Walmarts have been hell on the rural south. they’ve dried up more small towns than the Eisenhower Interstate system (which did a lot of good for the country as well as harm).
What a fereaky world we live in when the Right gets poor people to support repeal of the “Death Tax.” HA!
Great writing, as usual….
Well… I sit here as the blanket is used to cover a retailer who i admire.. I run a Wal-Mart… I am responisible for over 200 people who i truly care for and respect. We serve over 5000 people a day not by choice but because they choose us… Our people are treated well and given many doors to move up in the company.. I myself started as a cart collector only 6 years ago and through hard work obtained the role i currently hold… I stand by the foundation of the company… I take care of the people that work for us in the field… I care about their families and how they feel about our company.. We are number one for a reason… because we work hard.. we promote the best and we push people to reach higher… Can we continue to improve of coarse.. do we continue to improve YES .. This is a big blanket.. the word “Wal-Mart”… it covers 70,000 Canadians…. so when you use this word ensure you speak with facts… However we realize that being number one brings attendion and we stand up to the challenge of defending our reputation..
This doesn’t defend Wal-Mart’s reputation, John Doe.

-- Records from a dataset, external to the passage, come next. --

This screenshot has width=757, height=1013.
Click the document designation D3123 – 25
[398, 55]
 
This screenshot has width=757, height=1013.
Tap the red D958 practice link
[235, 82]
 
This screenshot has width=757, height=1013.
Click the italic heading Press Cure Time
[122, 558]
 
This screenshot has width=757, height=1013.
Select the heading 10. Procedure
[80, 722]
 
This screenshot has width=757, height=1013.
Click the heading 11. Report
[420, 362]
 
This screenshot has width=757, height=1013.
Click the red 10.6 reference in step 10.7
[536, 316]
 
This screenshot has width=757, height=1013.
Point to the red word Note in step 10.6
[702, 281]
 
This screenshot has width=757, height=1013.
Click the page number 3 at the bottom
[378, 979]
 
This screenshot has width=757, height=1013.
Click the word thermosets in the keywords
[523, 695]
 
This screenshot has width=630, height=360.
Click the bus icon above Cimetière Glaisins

This is purely subjective information you’re posting here and doesn’t match the facts about Wal-Mart.
Wal-Mart Wages don’t Support Wal-Mart Workers
Walmart’s benefit plan, welfare and food stamps
Walmart Welfare – taxpayers subsidize the world’s largest retailer
Walmart Welfare
Wal-Mart’s Welfare Dependency
Whether you were the cart collector who moved up, as you claim to have been, or are just paid to go out and do damage control, it amounts to the same thing. You’re working for a monster sized company that has reached its number one status through poverty-creating means. As for people choosing to shop there, Wal-Mart is well known for going into rural areas, drop prices insanely, kill local businesses, and then raise their prices when the competition is gone. That there are people who could afford not to shop Wal-Mart and support it is no credit to anyone. It’s greed and not looking out for the welfare of the community.
Below poverty level wages aren’t wages. That’s a prison of virtual slave labor.
You leave no e-mail address. You don’t give your full identity. Apparently you’re not that invested in standing up for your 100 billion dollar bosses.
I find it curious that Liberals love to get their greedy little hands on the hard workings accomplishments. They are never there to do the lifting but they want to help you spend the money. Wake up America!!! Wal-Marts not the problem….Liberals are!!!
I agree with the site administrator. Attendion. Nice spelling buddy. You are a real joke. I live in an upity area. Everyone around here knows what a craphole Walmart is. The only people who shop there are, well frankly “white trash”. Target blows walmart out of the water. They treat their employees twice as good. So, this John Doe doesn’t want to leave any contact info. I’d probably say that is a good idea. I personally don’t care one way or another, because I don’t work there. Actually I take that back. I feel for the families of workers who work their butts off there. That’s a choice they are making, but I think walmart should be held accountable. Don’t worry I have a strong faith in God. I think Walmart has it coming to them. Prediction — 10 yrs from now they fall flat on their faces and go bankrupt.